* Goal
Lay out the records below as a two-column CSV with the header row "input,output". Give one row per record, putting its text and its answer each in one quoted field with line breaks replaced by spaces.

* Records for the exercise

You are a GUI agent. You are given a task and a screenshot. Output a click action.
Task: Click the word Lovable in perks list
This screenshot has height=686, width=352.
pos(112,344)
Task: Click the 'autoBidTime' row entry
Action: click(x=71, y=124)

* Solution to this problem
input,output
"You are a GUI agent. You are given a task and a screenshot. Output a click action. Task: Click the word Lovable in perks list This screenshot has height=686, width=352.","pos(112,344) Task: Click the 'autoBidTime' row entry Action: click(x=71, y=124)"